Third Party Information Security Risk Management Specialist

Join to apply for the Third Party Information Security Risk Management Specialist role at WTW

Drive Risk Awareness. Strengthen Supply Chain Security.

We’re looking for an experienced Information Security Risk Management Specialist to help safeguard WTW’s global operations by identifying and managing information security risks across our supply chain.

In this key role, you’ll be responsible for developing and implementing risk management strategies, performing in-depth supplier security assessments, and ensuring compliance with industry standards, regulatory requirements, and internal WTW policies.

You'll play a critical part in enhancing our third-party risk posture by working closely with internal teams and external partners to assess vulnerabilities, mitigate threats, and embed security best practices throughout the supply chain.

If you have a strong background in information security, risk management, and a passion for making businesses more resilient—we’d love to hear from you.

This role, can also be based in the London, UK or Warsaw, Poland or Lisbon, Portugal or Madrid Spain.

The Role

This role will support the ongoing operations of WTW Technology and Cyber Risk and Controls & Regulatory engagement function in:

• Evaluate supplier information security practices, policies and systems or risk exposure.
• Enhance risk assessment methodologies for supplier relationship management.
• Conduct thorough security assessments of suppliers to identify potential risks and vulnerabilities.
• Engage with procurement, legal and other stakeholder to integrate security requirements into supplier contracts.
• Collaborate with suppliers to develop and implement risk mitigation plans.
• Identify supplier risks and security gaps and support of tracking and remediation.
• Guide and support the Third-Party Security Assessment team with assessments and due diligence activities in line with Information and Cyber Security requirements.
• Provide guidance and support to internal teams on supplier risk management best practices.
• Stay up to date with the latest information security trends, threats, and technologies.
• Provide reports and recommendations to management on supplier risk and mitigation activities.
• Ensure adherence to relevant regulations, WTW standards, and industry best practices.

The Requirements

• Strong experience in technology role with proven experience of supplier risk management.
• Hold professional qualifications in a related subject for example, CRISC, CISSP, CISM, CISA.
• Experience of working within a global financial organization.
• Knowledge and experience of governance, risk and controls framework and related processes.
• Experience of technology, cyber risk and supply chain risk management.
• Expertise in conducting supplier security risk assessments.
• Attention to detail and a pre-emptive approach to identifying and mitigating risks.
• Ability to assess and manage information security risks effectively.
• Detail-oriented and capable of delivering at a high level of accuracy.
• Able to interpret & present data and information in the appropriate format for different audiences.
• Knowledge and understanding of Information Security Frameworks and standards (FFIEC, NIST, ISO, DORA etc.).
• Excellent Communication skills, especially written English.
• The ability to foster and grow relationships, constructive challenge and negotiation skills.

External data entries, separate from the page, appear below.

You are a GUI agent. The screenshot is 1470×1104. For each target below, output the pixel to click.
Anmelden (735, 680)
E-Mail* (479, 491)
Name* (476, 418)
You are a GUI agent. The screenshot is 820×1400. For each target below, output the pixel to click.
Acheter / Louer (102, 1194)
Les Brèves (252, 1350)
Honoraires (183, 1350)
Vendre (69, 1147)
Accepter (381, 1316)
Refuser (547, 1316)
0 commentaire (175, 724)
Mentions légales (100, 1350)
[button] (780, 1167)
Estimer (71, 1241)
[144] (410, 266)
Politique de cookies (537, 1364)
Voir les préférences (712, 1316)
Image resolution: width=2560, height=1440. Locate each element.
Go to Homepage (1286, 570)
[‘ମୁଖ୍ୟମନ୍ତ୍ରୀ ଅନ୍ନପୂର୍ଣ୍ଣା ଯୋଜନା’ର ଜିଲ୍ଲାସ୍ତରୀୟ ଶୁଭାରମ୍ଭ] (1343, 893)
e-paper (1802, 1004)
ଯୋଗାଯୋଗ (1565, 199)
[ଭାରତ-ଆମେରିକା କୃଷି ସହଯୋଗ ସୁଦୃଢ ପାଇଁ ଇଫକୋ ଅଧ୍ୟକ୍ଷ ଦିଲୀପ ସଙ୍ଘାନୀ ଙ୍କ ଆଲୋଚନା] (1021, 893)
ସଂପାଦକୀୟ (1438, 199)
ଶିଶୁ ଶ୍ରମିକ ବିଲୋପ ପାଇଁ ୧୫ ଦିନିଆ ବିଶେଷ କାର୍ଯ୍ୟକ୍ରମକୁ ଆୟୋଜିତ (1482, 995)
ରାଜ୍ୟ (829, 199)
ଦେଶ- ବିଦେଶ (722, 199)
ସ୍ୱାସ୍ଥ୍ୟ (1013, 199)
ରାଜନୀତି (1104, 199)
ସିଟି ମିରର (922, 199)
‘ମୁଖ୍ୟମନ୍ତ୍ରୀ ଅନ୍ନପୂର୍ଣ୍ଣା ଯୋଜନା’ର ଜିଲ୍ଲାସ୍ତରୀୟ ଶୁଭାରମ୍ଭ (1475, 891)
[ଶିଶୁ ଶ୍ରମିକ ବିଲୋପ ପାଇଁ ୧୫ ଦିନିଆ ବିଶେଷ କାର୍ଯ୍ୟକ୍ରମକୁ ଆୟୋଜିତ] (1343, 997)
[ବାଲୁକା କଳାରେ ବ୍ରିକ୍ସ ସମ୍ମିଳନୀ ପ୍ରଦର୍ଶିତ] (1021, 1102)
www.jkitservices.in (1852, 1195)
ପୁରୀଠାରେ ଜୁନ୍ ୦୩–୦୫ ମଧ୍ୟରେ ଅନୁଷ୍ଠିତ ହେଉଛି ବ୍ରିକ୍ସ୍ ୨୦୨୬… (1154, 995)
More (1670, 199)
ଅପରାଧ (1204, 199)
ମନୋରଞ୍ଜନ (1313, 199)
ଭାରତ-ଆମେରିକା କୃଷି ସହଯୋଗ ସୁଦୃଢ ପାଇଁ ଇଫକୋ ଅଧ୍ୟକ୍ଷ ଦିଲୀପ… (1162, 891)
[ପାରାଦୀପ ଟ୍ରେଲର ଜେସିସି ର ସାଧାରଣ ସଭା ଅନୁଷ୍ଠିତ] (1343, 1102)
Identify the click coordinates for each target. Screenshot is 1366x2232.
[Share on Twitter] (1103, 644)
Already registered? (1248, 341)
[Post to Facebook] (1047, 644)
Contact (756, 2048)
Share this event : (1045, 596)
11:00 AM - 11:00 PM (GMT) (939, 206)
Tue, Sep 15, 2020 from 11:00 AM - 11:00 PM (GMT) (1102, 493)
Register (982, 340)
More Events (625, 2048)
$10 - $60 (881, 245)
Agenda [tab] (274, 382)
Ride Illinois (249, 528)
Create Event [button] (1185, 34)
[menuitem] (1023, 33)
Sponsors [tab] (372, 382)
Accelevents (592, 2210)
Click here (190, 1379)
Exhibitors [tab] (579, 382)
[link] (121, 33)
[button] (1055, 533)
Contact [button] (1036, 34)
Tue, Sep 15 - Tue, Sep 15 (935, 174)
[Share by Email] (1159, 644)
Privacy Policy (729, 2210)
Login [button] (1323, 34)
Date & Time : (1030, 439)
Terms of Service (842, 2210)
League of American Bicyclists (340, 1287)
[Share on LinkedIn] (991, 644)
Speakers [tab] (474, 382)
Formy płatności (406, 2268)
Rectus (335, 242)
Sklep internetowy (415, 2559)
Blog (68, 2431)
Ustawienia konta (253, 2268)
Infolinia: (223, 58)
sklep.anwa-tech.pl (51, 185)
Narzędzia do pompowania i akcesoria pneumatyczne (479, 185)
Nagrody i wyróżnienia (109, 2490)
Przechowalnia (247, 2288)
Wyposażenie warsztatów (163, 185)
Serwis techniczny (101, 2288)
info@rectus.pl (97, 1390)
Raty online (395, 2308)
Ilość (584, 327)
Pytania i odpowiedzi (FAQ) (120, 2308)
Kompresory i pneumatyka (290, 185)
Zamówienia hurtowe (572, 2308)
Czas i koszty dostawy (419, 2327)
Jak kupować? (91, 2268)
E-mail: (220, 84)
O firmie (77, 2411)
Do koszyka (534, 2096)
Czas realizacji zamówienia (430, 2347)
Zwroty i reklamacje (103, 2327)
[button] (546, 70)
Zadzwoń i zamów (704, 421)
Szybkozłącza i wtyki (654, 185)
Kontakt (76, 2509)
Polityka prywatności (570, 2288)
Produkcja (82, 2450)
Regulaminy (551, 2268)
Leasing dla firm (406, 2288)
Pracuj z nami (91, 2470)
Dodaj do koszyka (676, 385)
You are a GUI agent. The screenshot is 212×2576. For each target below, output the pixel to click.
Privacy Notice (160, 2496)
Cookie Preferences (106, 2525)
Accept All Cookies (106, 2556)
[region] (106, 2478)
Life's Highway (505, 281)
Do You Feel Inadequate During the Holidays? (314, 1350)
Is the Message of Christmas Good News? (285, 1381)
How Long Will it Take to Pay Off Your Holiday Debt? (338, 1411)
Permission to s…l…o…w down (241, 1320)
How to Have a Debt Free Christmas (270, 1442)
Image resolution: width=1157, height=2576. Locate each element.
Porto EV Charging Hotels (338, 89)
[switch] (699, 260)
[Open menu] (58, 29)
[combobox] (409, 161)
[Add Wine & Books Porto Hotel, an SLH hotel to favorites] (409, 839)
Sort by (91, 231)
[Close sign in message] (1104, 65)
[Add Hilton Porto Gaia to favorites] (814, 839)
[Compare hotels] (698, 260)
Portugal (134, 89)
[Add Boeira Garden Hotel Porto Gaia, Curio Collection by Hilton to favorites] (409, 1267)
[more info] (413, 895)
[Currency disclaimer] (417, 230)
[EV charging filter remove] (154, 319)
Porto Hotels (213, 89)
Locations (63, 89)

At WTW, we believe difference makes us stronger. We want our workforce to reflect the different and varied markets we operate in and to build a culture of inclusivity that makes colleagues feel welcome, valued and empowered to bring their whole selves to work every day. We are an equal opportunity employer committed to fostering an inclusive work environment throughout our organisation.

We’re committed to equal employment opportunity and provide application, interview and workplace adjustments and accommodations to all applicants.